Bottom line, we don’t need a new Leica camera design. We don’t need a new tablet/laptop geometry. We need to make some big leaps to get small. Steve Martin can relate, Walter apparently cannot. The word Luddite comes to mind.
Comments
The original iPhone didn’t have video or even copy & paste! Can you say.... “areas of opportunity”?
HomePod is a speaker end-point. It already sounds excellent. Any improvements to it come in software form -- which we're already seeing. iOS 13 brings multi-user support.
The AW was an overnight billion dollar business line when launched. Of course they didn’t “discontinue” it and instead continued to improve it, as usual.
https://carlhowe.com/blog/apple-watch-an-overnight-multi-billion-dollar-business/
As for the article itself...
Oh, another “Steve is dead and Apple is doomed” screed.

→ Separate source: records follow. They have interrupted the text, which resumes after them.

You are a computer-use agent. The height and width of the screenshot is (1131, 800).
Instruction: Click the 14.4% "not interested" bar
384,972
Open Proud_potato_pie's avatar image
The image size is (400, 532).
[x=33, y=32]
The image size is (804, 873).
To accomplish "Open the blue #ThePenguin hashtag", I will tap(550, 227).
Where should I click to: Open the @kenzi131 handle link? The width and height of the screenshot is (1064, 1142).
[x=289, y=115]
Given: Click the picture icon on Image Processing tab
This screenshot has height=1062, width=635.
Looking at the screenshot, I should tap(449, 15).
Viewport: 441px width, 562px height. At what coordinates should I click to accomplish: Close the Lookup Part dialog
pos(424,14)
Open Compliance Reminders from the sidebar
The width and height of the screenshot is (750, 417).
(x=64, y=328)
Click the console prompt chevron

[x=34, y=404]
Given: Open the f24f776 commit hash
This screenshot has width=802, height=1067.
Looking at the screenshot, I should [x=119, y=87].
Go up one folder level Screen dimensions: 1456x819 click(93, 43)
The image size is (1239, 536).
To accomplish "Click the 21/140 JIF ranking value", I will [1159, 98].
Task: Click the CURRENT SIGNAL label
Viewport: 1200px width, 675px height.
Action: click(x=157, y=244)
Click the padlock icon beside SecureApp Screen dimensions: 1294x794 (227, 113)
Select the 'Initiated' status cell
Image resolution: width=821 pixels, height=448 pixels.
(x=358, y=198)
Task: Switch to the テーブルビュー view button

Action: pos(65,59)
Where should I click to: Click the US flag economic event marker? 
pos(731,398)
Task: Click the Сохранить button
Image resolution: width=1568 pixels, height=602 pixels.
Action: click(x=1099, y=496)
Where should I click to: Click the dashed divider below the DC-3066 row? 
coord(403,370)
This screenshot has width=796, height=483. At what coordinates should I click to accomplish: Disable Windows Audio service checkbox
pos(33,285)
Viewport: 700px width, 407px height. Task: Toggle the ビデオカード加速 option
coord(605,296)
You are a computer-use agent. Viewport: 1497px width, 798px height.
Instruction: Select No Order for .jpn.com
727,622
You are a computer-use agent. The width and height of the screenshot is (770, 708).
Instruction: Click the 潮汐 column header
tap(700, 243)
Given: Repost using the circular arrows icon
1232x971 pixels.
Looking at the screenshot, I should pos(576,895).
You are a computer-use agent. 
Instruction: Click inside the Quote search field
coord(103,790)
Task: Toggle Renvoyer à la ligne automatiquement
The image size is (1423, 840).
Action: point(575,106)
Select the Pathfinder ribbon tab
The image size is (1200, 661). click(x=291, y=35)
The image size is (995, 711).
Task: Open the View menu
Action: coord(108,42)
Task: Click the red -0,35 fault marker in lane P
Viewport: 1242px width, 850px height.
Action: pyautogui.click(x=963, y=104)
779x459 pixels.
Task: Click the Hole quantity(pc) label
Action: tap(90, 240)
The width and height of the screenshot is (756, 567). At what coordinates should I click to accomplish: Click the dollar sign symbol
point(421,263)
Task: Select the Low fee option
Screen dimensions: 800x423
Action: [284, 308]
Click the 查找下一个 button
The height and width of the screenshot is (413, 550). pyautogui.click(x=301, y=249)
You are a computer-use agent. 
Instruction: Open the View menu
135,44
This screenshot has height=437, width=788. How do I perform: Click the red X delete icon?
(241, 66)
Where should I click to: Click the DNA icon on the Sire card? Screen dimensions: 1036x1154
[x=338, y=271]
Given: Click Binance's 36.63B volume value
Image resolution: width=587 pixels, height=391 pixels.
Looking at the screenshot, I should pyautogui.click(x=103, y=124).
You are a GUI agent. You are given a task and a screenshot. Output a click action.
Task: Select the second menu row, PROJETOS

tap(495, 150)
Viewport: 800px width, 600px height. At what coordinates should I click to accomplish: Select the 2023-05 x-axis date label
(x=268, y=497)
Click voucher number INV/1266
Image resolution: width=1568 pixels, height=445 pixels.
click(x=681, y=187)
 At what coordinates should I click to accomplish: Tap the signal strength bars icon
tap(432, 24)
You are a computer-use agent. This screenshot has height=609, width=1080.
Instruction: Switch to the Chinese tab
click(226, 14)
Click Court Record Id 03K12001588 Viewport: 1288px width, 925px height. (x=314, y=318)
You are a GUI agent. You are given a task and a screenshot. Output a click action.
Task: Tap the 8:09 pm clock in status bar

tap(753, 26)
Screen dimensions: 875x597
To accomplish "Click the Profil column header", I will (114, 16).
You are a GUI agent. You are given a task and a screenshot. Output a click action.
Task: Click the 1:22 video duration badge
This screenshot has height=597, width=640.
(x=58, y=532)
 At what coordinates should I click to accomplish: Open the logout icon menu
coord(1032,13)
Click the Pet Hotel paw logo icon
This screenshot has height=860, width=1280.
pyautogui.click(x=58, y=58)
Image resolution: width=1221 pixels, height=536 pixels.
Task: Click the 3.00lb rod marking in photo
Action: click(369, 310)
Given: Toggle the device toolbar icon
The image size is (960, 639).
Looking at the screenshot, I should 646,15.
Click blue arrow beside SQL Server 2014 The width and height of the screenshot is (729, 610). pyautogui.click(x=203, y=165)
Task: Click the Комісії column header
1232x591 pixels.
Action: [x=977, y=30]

Walter also doesn’t seem to grok the fact that the smartphone, as invented by Apple, has incorporated one after another after another stand-alone product. The future is in miniaturization of devices that cover what ground the smartphone hasn’t. That means your wallet, your keys (home and car) and access fobs/cards to work spaces, etc. Devices that you need to have on your person but shouldn’t need to carry as separate items. Those go into wearables. Then there’s augmented reality, which needs to cover your field of view, thus wearable. Duh! And how does one create such products, which require even more processing power than what came before yet need to fit in vastly smaller, minimal forms? By a great deal of R&D and advancement across the industry, including fabrication. In other words, it will take some time to get there. You can’t just design physics in a drawing app.
Bottom line, we don’t need a new Leica camera design. We don’t need a new tablet/laptop geometry. We need to make some big leaps to get small. Steve Martin can relate, Walter apparently cannot. The word Luddite comes to mind.
???
Are you sure he’s saying “15 years” instead of five?